August 22nd brought the series back to Des Moines for the Iowa State Fair and Hutcherson regained his momentum by winning their and then followed by with two wins at the Missouri State Fair, one on the half-mile and one on the mile. Stott then won back at Des Moines in a 250-lap affair.

It was then off to the annual trek to the Minnesota State Fair in St. Paul. But in 1964 something had changed. The track had been paved. Some IMCA driver had trouble with the unfamiliar racing surface, Dick Hutcherson wasn’t one of them. He set fast time all three days they were held and then went on to win three of the four features, with Stott winning the other.  The final of these races was the North Star 400, scheduled for 400 laps it was cut short by rain at the 375 lap mark, with who else, but Hutcherson at the front of the field.

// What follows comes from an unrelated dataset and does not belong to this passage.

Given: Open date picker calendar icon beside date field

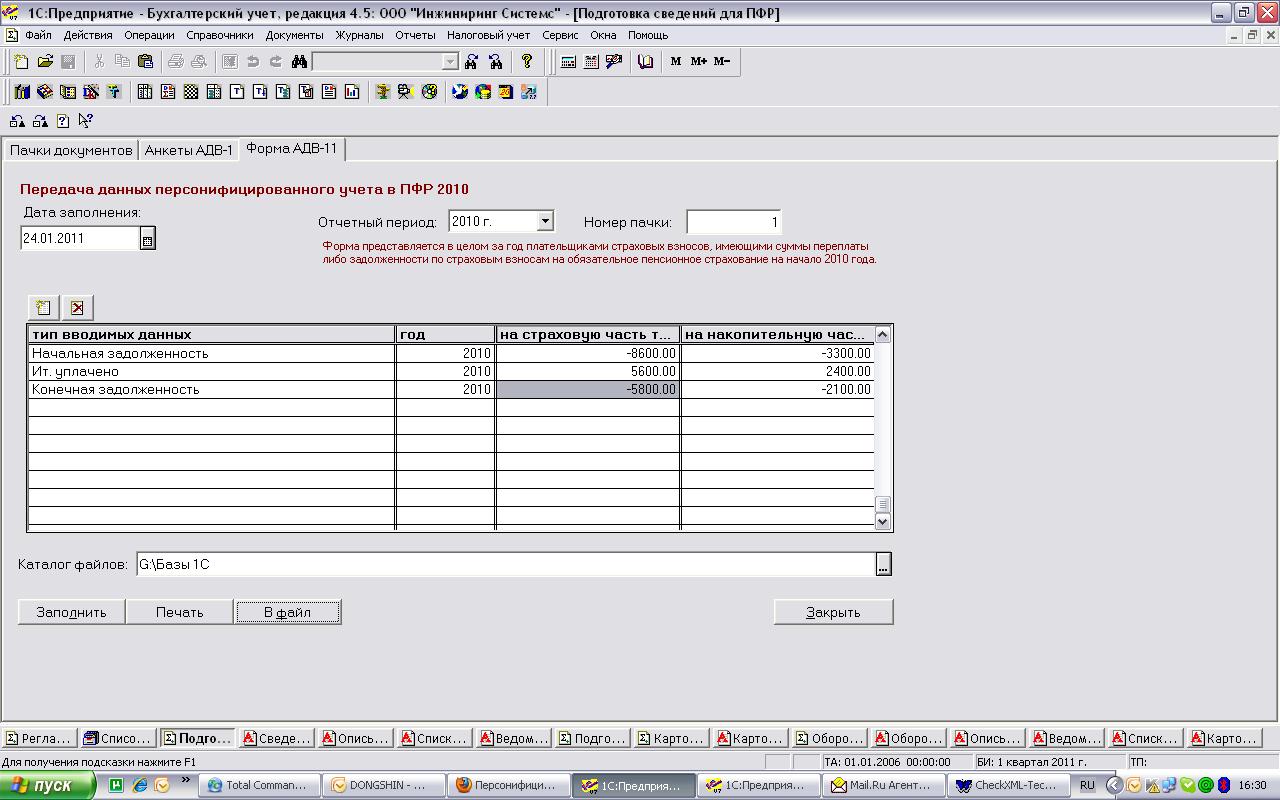Looking at the screenshot, I should tap(148, 239).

Back on the dirt the trio swapped wins again, with Stott winning five times, Hutcherson 4 times and Derr twice leading up to the last four races of the season to be held back at Shreveport.
 
Ramo Stott
 

The four events held at Shreveport can be summed up in one name; Dick Hutcherson. Hutcherson won all four features. The last race of the season proved to be an exciting one as Derr, Stott, Hutcherson and Lenny Funk all held the lead at one time or another. Hutcherson took over the lead for good with 10 laps remaining when Stott had to pit for refueling in the 150-lap race.

This ended, one of the most amazing seasons in auto racing history.  Dick Hutcherson won 29 times on his way to winning his second straight IMCA championship. Ramo Stott won 12 times and finished second in the points with Ernie Derr recording 15 wins and third place in the championship race.

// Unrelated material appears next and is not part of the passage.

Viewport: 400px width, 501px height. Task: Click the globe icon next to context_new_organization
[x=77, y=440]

Dick Hutcherson left IMCA following the 1964 season and headed south to NASCAR country.  In 1965, he won nine races in the Holman-Moody Ford and finished second to Ned Jarrett it what is now the Nextel Cup series. Dick would win 22 poles and score 14 wins before retiring at the end of the 1968 season. Later he would be a successful crew chief and then go on to co-found Hutcherson-Pagan Racing. If you ever attend a race of one of NASCAR’s three major series you can count on seeing the Brown and Orange Hutcherson-Pagan hauler somewhere in the pits.

Ramo Stott stayed in IMCA four more years finishing second each of those years to Ernie Derr. In 1965 and 1966 the two combined to win 72 of the 74 IMCA Stock Car races held. Stott would leave IMCA after the 1968 season and go on to race in ARCA and USAC. Stott would win the ARCA Championship back-to-back in 1970 and 1971 and then win the USAC Stock Car Championship in 1975. He would also claim the pole position for the 1976 Daytona 500.

Ernie Derr remained a regular in the IMCA series through the 1971 season. While he did race a few times in other series, he is remembered mostly for his accomplishments in IMCA. Those accomplishments include a staggering 328 career wins and 12 championships. When you mention IMCA stock car racing, the first name that has to come to mind is; Ernie Derr.

In the 29 year history of the IMCA Stock Car Series (1949-1977), Keokuk drivers won 18 championships. From 1953 thru Ernie Derr’s retirement following the 1971 season, only with Johnny Beauchamp’s championships in 1956 and 1957 did the championship go to a driver who did not hail from Keokuk.